PD-0541-24 10/30/2024
“The Court of Appeals erred in determining that the State’s final argument that Appellant shot the Complainant because he was afraid of the Complainant because he was Hispanic was a legitimate response to Appellant’s argument that Appellant’s was afraid of the Complainant because he was a large, apparently, angry man, who was riding a large loud motorcycle, who threatened Appellant stating, 'I am going to f*** you up right now' (RR Vol. 9, P.71, L. 9-10) when there is no evidence in the record that Appellant or any witness other than the medical examiner identified the Complainant as Hispanic.”
A jury convicted Kitchens of murder for shooting Hipolito Desoto following a two-and-a-half-minute-long argument with Desoto in Kitchens’s auto-repair shop. The two men were strangers to one another, and Desoto, who arrived on a Harley, was 100 pounds heavier than Kitchens but unarmed.
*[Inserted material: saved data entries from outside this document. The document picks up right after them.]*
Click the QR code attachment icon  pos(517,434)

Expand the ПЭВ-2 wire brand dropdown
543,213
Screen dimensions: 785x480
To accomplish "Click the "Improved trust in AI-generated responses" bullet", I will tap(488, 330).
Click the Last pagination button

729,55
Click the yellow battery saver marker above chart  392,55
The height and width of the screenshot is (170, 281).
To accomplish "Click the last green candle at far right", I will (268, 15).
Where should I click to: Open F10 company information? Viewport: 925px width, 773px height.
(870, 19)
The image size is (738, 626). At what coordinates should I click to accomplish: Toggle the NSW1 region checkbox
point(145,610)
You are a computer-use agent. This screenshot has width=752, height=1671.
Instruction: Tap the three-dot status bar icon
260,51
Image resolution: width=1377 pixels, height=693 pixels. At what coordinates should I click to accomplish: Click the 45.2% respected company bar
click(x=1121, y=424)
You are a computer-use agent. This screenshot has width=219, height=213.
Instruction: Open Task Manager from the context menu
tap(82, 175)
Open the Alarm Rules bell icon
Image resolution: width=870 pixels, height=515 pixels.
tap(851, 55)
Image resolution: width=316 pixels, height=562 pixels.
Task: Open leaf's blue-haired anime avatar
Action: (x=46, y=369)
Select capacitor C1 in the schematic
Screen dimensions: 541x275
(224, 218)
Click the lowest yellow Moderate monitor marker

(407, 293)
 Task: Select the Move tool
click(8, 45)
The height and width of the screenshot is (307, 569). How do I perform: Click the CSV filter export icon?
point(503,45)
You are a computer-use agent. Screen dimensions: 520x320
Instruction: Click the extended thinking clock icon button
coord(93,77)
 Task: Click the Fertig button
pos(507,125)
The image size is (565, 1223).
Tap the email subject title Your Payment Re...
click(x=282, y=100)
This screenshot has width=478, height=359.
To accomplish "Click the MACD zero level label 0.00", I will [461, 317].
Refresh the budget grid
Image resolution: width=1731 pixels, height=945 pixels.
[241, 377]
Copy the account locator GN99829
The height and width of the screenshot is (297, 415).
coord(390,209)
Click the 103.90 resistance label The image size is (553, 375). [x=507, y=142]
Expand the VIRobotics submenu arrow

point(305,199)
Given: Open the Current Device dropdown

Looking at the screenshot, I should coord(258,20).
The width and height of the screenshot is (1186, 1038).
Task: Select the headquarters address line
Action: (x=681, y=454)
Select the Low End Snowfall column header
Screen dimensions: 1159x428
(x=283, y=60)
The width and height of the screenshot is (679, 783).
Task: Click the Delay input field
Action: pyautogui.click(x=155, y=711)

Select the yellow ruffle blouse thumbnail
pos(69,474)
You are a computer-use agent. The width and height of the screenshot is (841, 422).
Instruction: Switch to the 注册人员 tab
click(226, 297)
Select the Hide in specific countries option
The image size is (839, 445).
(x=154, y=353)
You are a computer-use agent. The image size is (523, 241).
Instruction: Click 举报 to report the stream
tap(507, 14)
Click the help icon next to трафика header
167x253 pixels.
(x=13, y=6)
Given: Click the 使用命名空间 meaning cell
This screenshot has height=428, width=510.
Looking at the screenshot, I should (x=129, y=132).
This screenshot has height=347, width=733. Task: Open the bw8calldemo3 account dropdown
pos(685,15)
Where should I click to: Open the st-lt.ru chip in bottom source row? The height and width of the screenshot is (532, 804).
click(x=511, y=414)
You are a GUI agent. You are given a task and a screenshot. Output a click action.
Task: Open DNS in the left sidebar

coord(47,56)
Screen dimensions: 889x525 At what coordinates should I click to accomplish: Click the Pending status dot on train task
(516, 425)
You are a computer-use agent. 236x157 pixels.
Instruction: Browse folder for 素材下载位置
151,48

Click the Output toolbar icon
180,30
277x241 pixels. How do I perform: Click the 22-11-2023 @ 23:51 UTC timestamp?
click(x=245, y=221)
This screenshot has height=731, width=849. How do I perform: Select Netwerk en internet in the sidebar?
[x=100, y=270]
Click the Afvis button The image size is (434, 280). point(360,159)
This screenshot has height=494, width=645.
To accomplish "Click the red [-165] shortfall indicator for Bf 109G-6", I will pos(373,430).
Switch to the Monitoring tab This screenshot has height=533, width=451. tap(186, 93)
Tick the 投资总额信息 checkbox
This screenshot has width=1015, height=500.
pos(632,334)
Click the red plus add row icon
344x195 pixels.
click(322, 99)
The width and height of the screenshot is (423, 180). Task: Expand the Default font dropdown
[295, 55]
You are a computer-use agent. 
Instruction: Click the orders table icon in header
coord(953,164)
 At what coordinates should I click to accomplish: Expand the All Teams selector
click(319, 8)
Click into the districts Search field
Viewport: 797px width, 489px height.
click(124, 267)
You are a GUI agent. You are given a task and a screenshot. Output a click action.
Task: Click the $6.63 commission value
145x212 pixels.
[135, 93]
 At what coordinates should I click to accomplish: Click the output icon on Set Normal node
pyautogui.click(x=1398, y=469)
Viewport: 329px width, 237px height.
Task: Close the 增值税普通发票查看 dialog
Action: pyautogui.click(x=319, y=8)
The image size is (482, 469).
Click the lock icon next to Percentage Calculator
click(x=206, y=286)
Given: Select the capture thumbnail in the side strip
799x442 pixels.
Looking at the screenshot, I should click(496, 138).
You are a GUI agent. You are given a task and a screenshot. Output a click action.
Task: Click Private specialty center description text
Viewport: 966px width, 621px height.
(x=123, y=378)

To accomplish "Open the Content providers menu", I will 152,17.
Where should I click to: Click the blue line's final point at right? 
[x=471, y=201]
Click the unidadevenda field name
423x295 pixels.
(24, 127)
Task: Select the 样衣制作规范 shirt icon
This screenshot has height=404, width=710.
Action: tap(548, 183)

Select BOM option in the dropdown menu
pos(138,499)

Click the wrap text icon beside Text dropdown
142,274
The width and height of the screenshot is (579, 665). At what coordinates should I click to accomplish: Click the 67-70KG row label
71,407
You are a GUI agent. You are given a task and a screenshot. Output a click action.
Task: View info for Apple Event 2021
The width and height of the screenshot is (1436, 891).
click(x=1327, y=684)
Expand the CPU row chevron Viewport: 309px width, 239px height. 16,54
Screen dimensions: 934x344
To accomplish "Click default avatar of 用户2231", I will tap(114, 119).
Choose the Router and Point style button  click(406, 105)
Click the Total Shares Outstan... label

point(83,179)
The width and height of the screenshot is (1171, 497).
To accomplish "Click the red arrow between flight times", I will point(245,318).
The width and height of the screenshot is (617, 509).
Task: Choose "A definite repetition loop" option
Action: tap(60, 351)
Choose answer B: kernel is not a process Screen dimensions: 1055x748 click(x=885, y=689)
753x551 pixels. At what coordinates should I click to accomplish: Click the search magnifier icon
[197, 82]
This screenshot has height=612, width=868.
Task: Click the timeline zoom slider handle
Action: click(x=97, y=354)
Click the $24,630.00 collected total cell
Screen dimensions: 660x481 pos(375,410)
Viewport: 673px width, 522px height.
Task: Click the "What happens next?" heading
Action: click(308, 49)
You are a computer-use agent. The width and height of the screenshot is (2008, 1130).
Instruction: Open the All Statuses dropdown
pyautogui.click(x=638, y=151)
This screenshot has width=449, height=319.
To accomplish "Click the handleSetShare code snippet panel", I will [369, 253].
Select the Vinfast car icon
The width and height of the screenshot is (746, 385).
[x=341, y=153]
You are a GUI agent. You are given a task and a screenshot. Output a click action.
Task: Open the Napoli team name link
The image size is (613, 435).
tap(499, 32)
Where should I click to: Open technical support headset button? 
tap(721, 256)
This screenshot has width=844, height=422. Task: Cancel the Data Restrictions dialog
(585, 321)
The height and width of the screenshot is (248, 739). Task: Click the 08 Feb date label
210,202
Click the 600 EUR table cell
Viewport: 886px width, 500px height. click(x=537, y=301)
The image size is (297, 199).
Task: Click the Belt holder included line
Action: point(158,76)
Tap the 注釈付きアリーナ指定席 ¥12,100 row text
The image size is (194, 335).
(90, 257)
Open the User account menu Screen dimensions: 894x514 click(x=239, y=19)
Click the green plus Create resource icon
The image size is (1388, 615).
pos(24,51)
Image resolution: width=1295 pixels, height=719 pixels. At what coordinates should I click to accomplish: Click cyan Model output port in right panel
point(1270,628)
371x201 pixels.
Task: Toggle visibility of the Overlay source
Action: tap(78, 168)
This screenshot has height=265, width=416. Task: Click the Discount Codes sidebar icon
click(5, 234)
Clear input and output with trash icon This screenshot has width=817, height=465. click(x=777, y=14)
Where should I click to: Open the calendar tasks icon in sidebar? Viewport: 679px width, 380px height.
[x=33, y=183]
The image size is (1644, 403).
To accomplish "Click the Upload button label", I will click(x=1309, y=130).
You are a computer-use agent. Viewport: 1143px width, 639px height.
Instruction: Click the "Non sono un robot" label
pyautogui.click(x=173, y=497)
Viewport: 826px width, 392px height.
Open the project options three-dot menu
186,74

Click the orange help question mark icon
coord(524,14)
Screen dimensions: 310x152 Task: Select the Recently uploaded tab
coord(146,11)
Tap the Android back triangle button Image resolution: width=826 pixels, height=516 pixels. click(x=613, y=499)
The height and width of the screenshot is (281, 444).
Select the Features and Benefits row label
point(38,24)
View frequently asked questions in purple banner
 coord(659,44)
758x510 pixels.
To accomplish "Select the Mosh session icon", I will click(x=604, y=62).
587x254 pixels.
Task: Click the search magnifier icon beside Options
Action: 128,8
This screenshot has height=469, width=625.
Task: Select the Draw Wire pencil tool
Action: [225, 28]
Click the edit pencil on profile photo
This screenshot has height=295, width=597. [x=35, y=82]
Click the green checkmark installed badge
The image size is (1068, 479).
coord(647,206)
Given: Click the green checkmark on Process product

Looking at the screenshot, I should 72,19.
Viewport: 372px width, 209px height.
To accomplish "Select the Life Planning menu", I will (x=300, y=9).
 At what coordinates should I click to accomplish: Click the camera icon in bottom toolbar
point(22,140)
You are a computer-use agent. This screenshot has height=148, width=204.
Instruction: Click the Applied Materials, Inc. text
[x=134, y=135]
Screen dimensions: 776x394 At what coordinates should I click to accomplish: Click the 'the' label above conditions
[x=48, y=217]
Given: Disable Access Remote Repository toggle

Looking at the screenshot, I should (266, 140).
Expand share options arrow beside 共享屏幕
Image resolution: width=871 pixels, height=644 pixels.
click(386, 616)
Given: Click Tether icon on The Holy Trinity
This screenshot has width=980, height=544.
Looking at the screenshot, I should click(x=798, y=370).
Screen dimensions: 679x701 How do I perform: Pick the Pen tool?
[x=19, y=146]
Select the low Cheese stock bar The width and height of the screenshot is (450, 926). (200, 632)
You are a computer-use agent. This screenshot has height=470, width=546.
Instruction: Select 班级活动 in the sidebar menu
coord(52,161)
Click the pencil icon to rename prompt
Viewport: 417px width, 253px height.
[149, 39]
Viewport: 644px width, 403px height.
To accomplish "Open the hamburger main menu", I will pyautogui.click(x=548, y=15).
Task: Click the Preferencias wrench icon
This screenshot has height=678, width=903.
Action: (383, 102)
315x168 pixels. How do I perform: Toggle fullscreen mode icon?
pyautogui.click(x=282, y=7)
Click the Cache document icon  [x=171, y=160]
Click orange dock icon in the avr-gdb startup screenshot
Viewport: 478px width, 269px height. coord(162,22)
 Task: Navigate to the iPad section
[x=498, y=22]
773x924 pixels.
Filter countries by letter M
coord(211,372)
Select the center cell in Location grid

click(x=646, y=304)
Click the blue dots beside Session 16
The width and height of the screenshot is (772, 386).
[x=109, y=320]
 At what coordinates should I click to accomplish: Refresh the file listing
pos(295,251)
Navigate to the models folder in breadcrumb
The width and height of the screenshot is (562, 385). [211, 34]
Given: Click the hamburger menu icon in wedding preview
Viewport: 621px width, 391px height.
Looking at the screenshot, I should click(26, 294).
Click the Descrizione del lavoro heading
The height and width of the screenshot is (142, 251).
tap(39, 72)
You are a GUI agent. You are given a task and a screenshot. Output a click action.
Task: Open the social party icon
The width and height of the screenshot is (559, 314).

Kitchens claimed that, during his argument with Desoto, Desoto threatened to return later to his shop and “beat [his] ass.” Kitchens responded in kind and, according to Kitchens, Desoto yelled that he was “going to f*** you up right now,” prompting Kitchens to pull out a pistol and shoot Desoto multiple times. At his first trial, the jury rejected Kitchens’s self-defense claim, but the case was remanded for a punishment retrial, when the jury was instructed on sudden passion. The defense theory on retrial was that Kitchens was filled with terror due to Desoto’s appearance and mannerisms. They elicited testimony that Desoto looked “a little rough,” and not like one of the shop’s normal customers, who owned high-end cars. During the defense’s punishment argument, counsel argued that Kitchens was afraid of Desoto, whom he described as “menacing” and an “outlaw biker.” Later, during the State’s closing argument, the prosecutor said:
I do want to talk to you about something that, for whatever reason, we haven’t talked about. And in the five-and-a-half years since this happened, we’ve used code words to signify it. But no one has actually explicitly said it. Let’s talk about the code words [the defense] used: “He’s overweight.” He’s 280 pounds. He was a biker. And he suddenly turned into an “outlaw biker,” during closing arguments. That he rode a “Harley Davidson motorcycle with his handle bars that were up here.” That he had “facial hair.” That he was “scary.” They’re all just saying he was scary because of what? He was scary because he was a Hispanic guy. That’s what they’re not saying.
The defense objected that the State was accusing Kitchens, without any evidence, of shooting Desoto out of racial prejudice, which injected race into the case in violation of the Fourteenth Amendment. The prosecutor responded that the victim’s race (which was evident in photographs and video) was not a “shock” to anyone and that race “could have played a part” in the defendant’s alleged fear. The trial court overruled the objection, and the prosecutor concluded, “Don’t let the defendant’s own prejudices become your own.”
On appeal, Kitchens again challenged the prosecutor’s argument. The court of appeals rejected his improper argument claim, observing that Kitchens’s own evidence and defensive theory put his impressions of Desoto’s appearance at the center of the punishment hearing and that Desoto’s race was an obvious part of his appearance. It held that it was a reasonable inference from this evidence to argue that Kitchens acted out of bias or prejudice formed during his limited interaction with Desoto. It contrasted other cases where prosecutors had unlawfully highlighted a witness’s race to inflame the racial prejudices of the jury against the defendant, noting that the prosecutor here was responding to the defensive theory and evidence.
Kitchens contends that the State’s argument accusing him of racial prejudice was without a factual basis. He argues that evidence that Desoto was Hispanic does not justify an accusation that the shooting was motivated by racial prejudice. He asserts there was nothing in the evidence that suggested he was afraid of Desoto because Desoto was Hispanic. Kitchens disputes the court of appeals’s holding that the State’s argument was responsive to his own arguments, which he says were limited to what the witnesses testified about: the victim’s intimidating size and threatening manner of speech. He contends the State only made the argument to bias the jury against him, essentially arguing that any sudden passion he had was attributable to racial prejudice. He contends this unlawfully injects race into the case, citing Supreme Court precedent forbidding racially biased prosecutorial arguments. He asserts that it is unprecedented that a prosecutor would “[e]quat[e] a physical description of a person with an argument involving race” and analogizes his case to others invoking racial prejudice, which is prohibited because it can result in the jury sentencing a defendant based on that prejudice instead of the law and facts.